Lately I’ve been reading my Twitter archives (courtesy of TweetBackup) dating back to Jan. 6, 2010, the main purpose being to cherry-pick my old tweets and time-release them into my live tweet stream.

This would of course integrate seamlessly with my live tweeting; I’m not a Twitter robot and never will be. I’m very serious about engaging with people in as sincere a manner possible.

So how would I automate those tweets? I’ve tried two ways.

Buffer

I could automate those tweets through Buffer, which every Twitter power user seems to be using these days. Buffer is cool. It analyzes your followers’ activity and automatically tweets during your followers’ various peak traffic times throughout the day. You just enter your updates into the queue and Buffer does the rest.

Buffer also lets you upload photos, works with Facebook too, has bit.ly integration, lets you collaborate with other users, and more. It integrates with HootSuite, SocialBro, ifttt, and other useful social media management interfaces.

Unfortch for Buffer, the free version lets you queue a mere 11 updates. And as I said, everyone seems to be using Buffer, so I figure more and more followers are going to start just ignoring anything that includes a buff.ly shortlink. Most people don’t want to interact with anything that could even be perceived as being a robot.

(Note: Buffer users should use the bit.ly shortlink integration feature; if you’re not using bit.ly, I recommend you get an account.)

Finally, maybe all the extra, paid whistles and bells on Buffer aren’t all that necessary.

Timely

UPDATE for Jan. 9, 2013: Time.ly has been discontinued. Use Buffer.

So I found a Buffer-like app called Timely. I don’t know whether Timely pre-dates Buffer, but it works great. It lets you queue 100 unlimited tweets, which is plenty for any person or organization just awesome. You can set the daily updates to 1, 3, 5, or 9. Just enter your updates and let Timely release them during your followers’ peak traffic times.
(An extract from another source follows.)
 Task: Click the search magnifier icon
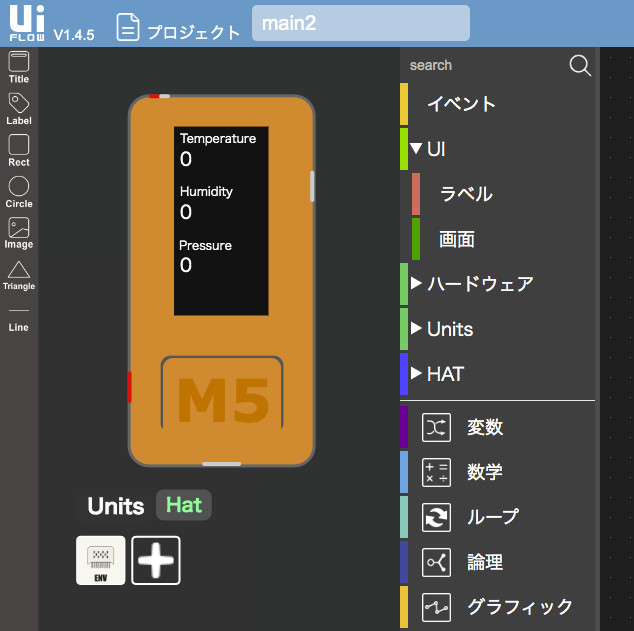[580, 65]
You can’t upload photos with Timely, but I’d venture to guess most followers don’t bother looking at photos on Twitter anyway — it’s an extra click-and-load just to see that the photo probably isn’t all that interesting.

Timely also integrates with Facebook and lets you collaborate with other users. It can email you weekly reports and shows you how far any retweets and mentions of your Timely posts may have traveled virally.

In short, Timely’s core feature set roughly coincides with Buffer’s.

Who Wins?

The two services are both great. Try both. Buffer has more features; I just prefer Timely. It’s clean and simple with an attractive interface, and it gets the job done with zero fanfare — and relatively unobtrusively.

Oh yes, and you get more bang for your zero bucks. #cheapskateFTW!